Mehtap Yılmaz
Deva Parti’si lideri Ali Babacan demiş ki, “Özgür basın, demokrasinin temel taşlarından ve güvencelerinden biridir. Basın özgürlüğünün doğrudan veya dolaylı olarak kısıtlanması, insan haklarına ve demokratik hukuk devleti ilkesine aykırıdır.”
Hımmm… “Basın özgürlüğünün doğrudan veya dolaylı yollarla kısıtlanması…” (İşte buraya alkış…)
Niye mi alkış?
Çünkü “basın özgürlüğünü doğrudan veya dolaylı yollarla” yani dipten dipten, sinsi sinsi yollarla kısıtlanması derken tam da benim sıkıntımı dile getirmiş…
Mesela bana Geziciler kadar olsun tahammül göstermeyen Abdullah Gül’ün yazdığım her yazıda beni dolaylı yollarla kısıtlamasından yılmış durumdayım!
Bakın bir de ne diyor Babacan!
“Basını Özgür olmayan bir ülkede demokrasiden bahsedilemez.”
Abdullah Gül’ün perde arkasından çeşitli algı operasyonlarıyla basın mensuplarının özgürlüklerine müdahale ettiği bir ülkede basın özgürlüğünden söz edilebilir mi peki?
İlahi Ali Babacan… Sor bakalım Deva Patisi’nin üst aklına!
Abdullah Gül’ün İstanbul’daki CHP Genel Merkezi gibi faaliyet gösteren ofisinde; hangi üst düzey şahıslara, hangi gazeteciler için, hangi medya organlarını arayarak baskı kurdurduğuna dair fısıltılar Ankara sokaklarında dolaşmıyor mu?

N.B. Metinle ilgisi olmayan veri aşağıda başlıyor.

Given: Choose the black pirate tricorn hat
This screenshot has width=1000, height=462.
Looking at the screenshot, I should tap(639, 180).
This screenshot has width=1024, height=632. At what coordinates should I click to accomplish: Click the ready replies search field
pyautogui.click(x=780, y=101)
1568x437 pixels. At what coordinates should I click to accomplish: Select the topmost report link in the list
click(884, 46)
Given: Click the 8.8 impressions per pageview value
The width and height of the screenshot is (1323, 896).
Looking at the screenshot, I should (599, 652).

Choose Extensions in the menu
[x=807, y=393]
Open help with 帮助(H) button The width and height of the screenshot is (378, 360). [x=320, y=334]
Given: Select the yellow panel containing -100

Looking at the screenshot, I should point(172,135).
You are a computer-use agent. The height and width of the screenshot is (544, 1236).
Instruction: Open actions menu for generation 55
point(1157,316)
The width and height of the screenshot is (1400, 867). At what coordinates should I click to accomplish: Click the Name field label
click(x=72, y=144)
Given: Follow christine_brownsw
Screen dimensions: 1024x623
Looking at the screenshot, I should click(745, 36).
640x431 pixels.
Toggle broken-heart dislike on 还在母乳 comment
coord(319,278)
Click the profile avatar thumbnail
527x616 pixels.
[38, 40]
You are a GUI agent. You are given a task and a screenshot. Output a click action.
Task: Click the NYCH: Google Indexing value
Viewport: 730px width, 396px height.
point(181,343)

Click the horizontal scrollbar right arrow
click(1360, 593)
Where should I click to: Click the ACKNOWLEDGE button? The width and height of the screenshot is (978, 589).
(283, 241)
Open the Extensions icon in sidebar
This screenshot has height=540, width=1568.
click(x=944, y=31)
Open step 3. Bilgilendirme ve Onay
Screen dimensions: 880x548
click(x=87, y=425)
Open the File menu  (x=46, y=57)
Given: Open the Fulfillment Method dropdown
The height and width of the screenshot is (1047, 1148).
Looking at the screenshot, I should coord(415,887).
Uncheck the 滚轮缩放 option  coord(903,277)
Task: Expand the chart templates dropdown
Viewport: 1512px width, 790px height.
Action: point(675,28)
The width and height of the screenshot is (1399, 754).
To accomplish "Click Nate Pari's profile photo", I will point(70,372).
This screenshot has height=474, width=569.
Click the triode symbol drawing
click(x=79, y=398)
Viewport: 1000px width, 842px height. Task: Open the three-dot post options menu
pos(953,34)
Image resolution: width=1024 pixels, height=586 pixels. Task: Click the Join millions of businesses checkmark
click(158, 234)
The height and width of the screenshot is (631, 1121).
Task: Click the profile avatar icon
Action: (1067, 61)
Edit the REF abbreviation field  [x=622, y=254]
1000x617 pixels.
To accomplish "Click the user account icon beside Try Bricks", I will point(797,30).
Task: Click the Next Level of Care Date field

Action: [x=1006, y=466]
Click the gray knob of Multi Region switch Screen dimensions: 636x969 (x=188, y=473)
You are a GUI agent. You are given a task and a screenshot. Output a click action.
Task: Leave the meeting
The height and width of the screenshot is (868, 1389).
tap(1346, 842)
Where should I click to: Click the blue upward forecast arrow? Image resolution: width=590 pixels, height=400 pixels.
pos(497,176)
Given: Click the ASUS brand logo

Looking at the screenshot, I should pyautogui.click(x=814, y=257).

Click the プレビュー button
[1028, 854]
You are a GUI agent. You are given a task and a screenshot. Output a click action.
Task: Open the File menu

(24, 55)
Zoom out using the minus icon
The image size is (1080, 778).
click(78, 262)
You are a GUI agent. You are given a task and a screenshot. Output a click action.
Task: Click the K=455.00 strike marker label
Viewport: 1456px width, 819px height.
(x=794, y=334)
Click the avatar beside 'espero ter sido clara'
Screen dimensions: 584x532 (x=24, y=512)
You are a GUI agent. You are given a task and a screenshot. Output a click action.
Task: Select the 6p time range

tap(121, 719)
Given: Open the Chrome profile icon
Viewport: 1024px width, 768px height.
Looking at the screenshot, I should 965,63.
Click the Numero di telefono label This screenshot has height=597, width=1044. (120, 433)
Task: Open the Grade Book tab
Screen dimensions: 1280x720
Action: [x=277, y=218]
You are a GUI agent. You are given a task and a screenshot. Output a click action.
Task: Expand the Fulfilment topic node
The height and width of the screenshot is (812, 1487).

Önce bir sor, araştır… Ankara sokaklarını dinle… Bakalım ondan sonra bir daha ağzını açıp basın özgürlüğünden söz edebilecek misin?
Bir de demişsin ki, “Bugün ülkemizdeki basın kuruluşlarının büyük bir bölümü devlet gücüyle iktidar partisinin yayın organına ve propaganda aracına dönüşmüştür. Özgür sesler, yargı yoluyla veya çeşitli baskılarla kısılmaktadır.”
Kusura bakma ama Bilderbergli Fehmi Koru’nun medyanın kaymağını götürdüğü, ceplerini şişirdiği, medyayı dizayn ettiği günler Abdullah Gül dönemiydi.
Bilderbergli Fehmi Koru’nun Abdullah Gül’ün medya kolu olduğunu bilmeyen var mı?
Hangi hanım kız, hangi gazetede hangi pozisyona getirilecek… Hangi gazeteci bürokrasinin hangi makam ve mevkilerine getirilecek… Kim olacak, kim ölecek… Kim var sayılacak, kim yok sayılacak… Kim konuşacak, kim susturulacak… Kim yükseltilecek, kim alçaltılacak… Kim etkin olacak, kim pasif olacak… Kim kazanacak, kim avucunu yalayacak…
Bu Abdullah Gül’ün Fehmi Koru eliyle “Medyanın Tanrısı” gibi davrandığı, medyayı ve bürokrasiyi dizayn ettiği süreçte cereyan etmedi mi?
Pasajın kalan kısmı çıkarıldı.